Assinale a opção que indica um fato que trará como consequência a constituição de um passivo fiscal diferido, de acordo com o Pronunciamento Técnico CPC 32 - Tributos sobre o Lucro.
- A)Reconhecimento de provisão para contingências.
Errada: provisão para contingências pode gerar diferença temporária, mas a questão pede um fato que leve, de forma típica, ao passivo fiscal diferido, e não é o melhor enquadramento aqui.
- B)Venda com prejuízo de ativo imobilizado cuja vida útil contábil e fiscal são diferentes.
Errada: a venda com prejuízo de imobilizado depende do tratamento do ganho/perda e da base fiscal, mas a alternativa não descreve a diferença temporária tributável de forma direta como a C.
- C)Reconhecimento de depreciação de ativo cuja vida útil contábil é maior do que a vida útil fiscal.
Certa: quando a vida útil contábil é maior que a fiscal, a depreciação fiscal ocorre mais rápido, criando diferença temporária tributável e, portanto, passivo fiscal diferido.
- D)Reconhecimento de prejuízo fiscal por uma entidade que não apresenta perspectivas de lucros futuros.

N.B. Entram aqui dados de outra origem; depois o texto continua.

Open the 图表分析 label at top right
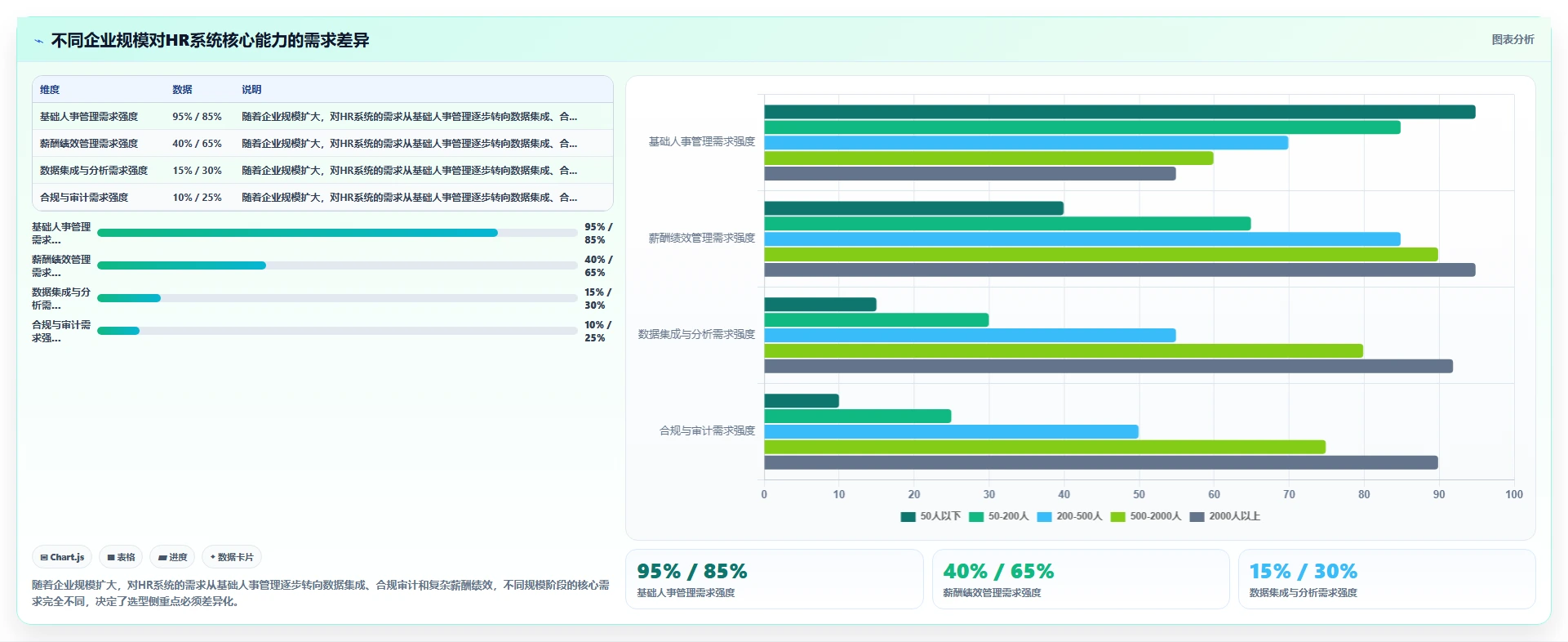The height and width of the screenshot is (642, 1568). (1512, 39)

Errada: prejuízo fiscal sem perspectiva de lucros futuros não gera ativo fiscal diferido realizável; além disso, a alternativa fala de ativo fiscal diferido, não de passivo.
- E)Reconhecimento de prejuízo fiscal por uma entidade que apresenta perspectivas de lucros futuros.

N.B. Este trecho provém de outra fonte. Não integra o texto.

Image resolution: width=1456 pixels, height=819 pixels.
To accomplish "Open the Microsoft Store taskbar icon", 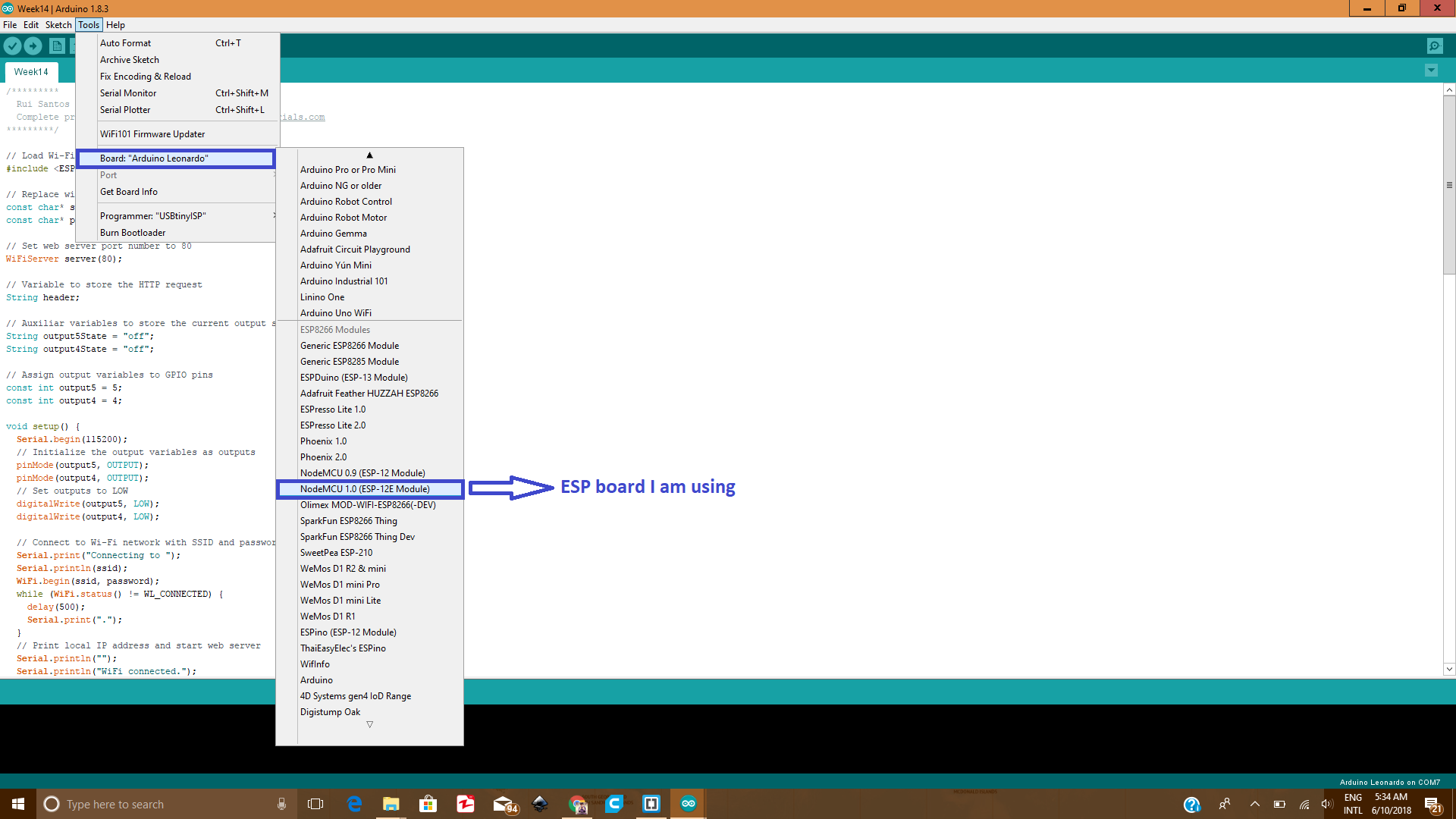I will point(428,804).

Errada: com perspectivas de lucros futuros, o prejuízo fiscal tende a gerar ativo fiscal diferido, não passivo fiscal diferido.
Gabarito: C
O CPC 32 trata os tributos diferidos a partir das diferenças temporárias entre o valor contábil do ativo/passivo e sua base fiscal. Quando a diferença vai gerar imposto a pagar no futuro, temos um passivo fiscal diferido. Em linguagem de prova: se hoje o lucro contábil fica “mais bonito” porque a despesa fiscal já foi maior, esse alívio costuma cobrar a conta depois. No caso da depreciação, se a vida útil contábil é maior do que a vida útil fiscal, a empresa reconhece menos despesa contábil agora do que despesa fiscal. Ou seja, a depreciação fiscal acelera a dedução, reduz a base fiscal do ativo mais rapidamente e cria uma diferença temporária tributável. Essa diferença leva ao reconhecimento de passivo fiscal diferido, conforme a lógica do CPC 32 e da IAS 12. É justamente por isso que a alternativa C está correta. A contabilidade e o fisco estão andando em ritmos diferentes, e o imposto “antecipado” na esfera fiscal tende a voltar como obrigação futura. A banca gosta muito dessa ideia de timing: a despesa não some, ela só muda de calendário. As demais alternativas não apontam, com essa clareza, para uma diferença temporária tributável geradora de passivo fiscal diferido.